An Interview with Buddy Broome

By Christina Suter on Jul 27, 2019 at 10:37 AM in Real Estate Issues
An Interview with Buddy Broome

Buddy Broome is a practicing California attorney who learned and succeeded through failure in real estate. He faced the pain of failing and redeemed himself and his property became the first step on a journey that included books, seminars, and mentors. Broome instills the knowledge of financial principles of investing and the knowledge of the financial calculator. Buddy offers classes that show others, in a non-intimidating and easy to understand way, how to apply his principles to their investing and in their every day lives. Buddy still purchases and manages properties and specializes in difficult to manage properties. 

I asked Buddy to expound on using real estate and investing to break through to financial freedom. "Everyone is looking to have cash flow and that means looking at one's monthly expenses today and 5-10 years from now. Cash flow comes from owning an asset that produces cash flow like a note or a rental property. If your monthly net is $20,000 how big does your monthly net have to be to have that amount of cash flow and what value can you make that net worth work at? Once you figure out your needed net worth number and how much assets you have, you realize you have to get some sort of return that's in the 15%-20% realm and to do that in a typical investment is hard." He says what he's found to be the secret is to figure out leverage because that's how he's been able to build wealth in real estate. The goal for everyone, he says, is to maximize leverage and minimize risk.

Buddy's 5 questions to ask when looking at an investment:
1. How much money is coming out of my pocket?
2. When is that money coming out of my pocket?
3. How much money is coming back to me?
4. When is the money coming back to me?
5. What happens when things don't go as expected; how bad will it hurt?

I told Buddy that he's the only person I've encountered who has people calculate their earning goal-- where they write down where they're starting and where they want to go and what it'll take (how much in capital, assets, or equity) for them to get there. People know they want to be rich when they're new to real estate but they don't know how rich, how fast they can get there, or what to use. Concretizing the fantasy and coming up with a plan is how people achieve the riches they desire. 

How do I get leverage is a question Buddy says people often ask him. He walks those people through techniques or tools such as seller financing, lease options, or another of others that allows them to avoid going to a bank. 

"Investing should be boring." -Buddy Broome

People who spend 20+ years buying a house and then renting it out when they buy their next house, that's boring and that's exactly how it should be-- excitement is for skydivers. Excitement goes up and down and is reserved for other areas of life; money should be lockstep and boring. 

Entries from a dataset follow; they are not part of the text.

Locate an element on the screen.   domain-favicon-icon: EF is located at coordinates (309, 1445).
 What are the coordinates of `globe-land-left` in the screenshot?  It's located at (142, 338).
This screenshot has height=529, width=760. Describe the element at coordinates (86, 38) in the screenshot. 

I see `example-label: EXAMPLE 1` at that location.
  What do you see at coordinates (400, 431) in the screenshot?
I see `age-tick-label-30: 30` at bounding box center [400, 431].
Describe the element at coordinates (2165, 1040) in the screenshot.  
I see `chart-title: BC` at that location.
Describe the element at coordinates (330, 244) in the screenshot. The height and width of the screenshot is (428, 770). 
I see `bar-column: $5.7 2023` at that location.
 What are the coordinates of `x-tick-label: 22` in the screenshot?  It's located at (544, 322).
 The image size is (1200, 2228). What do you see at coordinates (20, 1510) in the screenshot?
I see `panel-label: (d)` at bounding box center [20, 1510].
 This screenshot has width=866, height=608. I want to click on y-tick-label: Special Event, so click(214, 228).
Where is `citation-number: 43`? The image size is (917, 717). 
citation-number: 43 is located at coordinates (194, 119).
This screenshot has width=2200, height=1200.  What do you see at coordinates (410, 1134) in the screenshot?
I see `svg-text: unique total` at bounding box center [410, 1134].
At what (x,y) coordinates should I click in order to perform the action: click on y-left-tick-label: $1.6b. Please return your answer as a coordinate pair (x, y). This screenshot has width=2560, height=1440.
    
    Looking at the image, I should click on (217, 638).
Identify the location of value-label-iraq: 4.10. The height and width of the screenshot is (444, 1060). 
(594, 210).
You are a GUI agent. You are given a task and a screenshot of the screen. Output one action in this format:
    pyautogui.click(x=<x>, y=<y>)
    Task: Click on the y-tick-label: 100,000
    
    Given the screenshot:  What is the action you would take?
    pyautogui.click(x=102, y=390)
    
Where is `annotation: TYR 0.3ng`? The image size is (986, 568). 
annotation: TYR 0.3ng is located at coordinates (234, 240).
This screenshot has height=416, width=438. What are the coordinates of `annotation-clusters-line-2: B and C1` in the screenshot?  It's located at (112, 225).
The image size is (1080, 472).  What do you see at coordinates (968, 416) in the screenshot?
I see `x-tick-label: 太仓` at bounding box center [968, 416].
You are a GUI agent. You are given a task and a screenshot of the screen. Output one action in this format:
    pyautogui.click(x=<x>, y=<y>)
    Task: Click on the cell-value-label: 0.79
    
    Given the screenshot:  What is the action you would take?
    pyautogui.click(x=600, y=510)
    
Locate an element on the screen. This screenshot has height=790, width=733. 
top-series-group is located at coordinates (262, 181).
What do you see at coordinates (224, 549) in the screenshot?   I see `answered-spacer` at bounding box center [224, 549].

I wanted to know why, as a practicing lawyer, what enlivened Buddy to want to be financially free. He said it started when he was young, his dad, who was also a lawyer, exposed him to the idea that owning real estate was a good idea. His dad knew someone who was selling a building and proposed he pay the seller monthly until he paid him off and the seller agreed. Buddy's wife came across the book, Rich Dad Poor Dad, when he was starting law school and suggested he read it. He initially rejected her suggestion but one day he picked it up, read it, and immediately told himself he had to figure out how to get into real estate. "Once you see that there's a chance--oh I can have a little bit of control of my financial life it's very cool." He says one of the things that interested him from Rich Dad Poor Dad is having that freedom of knowing he didn't have to spend 10 hours away from home a day and a wife and kids he barely knew. 

"There's a sense of security in knowing what you're making. If you have your own garden in your backyard and you're planting your own plants and you know what they are and where they come from, it keeps you healthier for longer. The flip side of that is people saying, I have this money from my job, I'm going to give it to this person who wears a suit who gives it to another person and another person who in return gives you a sausage and then you eat that sausage long enough, you don't know what it contains, and you get sick. That's what happened in 2008 when people had all these securities and no one knew what was in them and when the sausage went bad they were sick with no money left. There's greater peace of mind in having control of your finances."

Buddy will be speaking at my upcoming FIBI Pasadena meeting on the topic of How to Beat High-Tech by Being Low-Tech. He explained that there are a lot of platforms that have access to tons of sellers and are in the home-buying business. These are mega-tech giants competing against people who want to flip or buy rental properties. His topic will discuss tools you can use to get around platforms like Zillow's Instant Offer it's going to be hard to offer a better price than them; their margins are smaller and they can close quickly. Seller financing is a low-tech tool that high-tech tools like Zillow instant offer can't compete against because it requires a personal touch.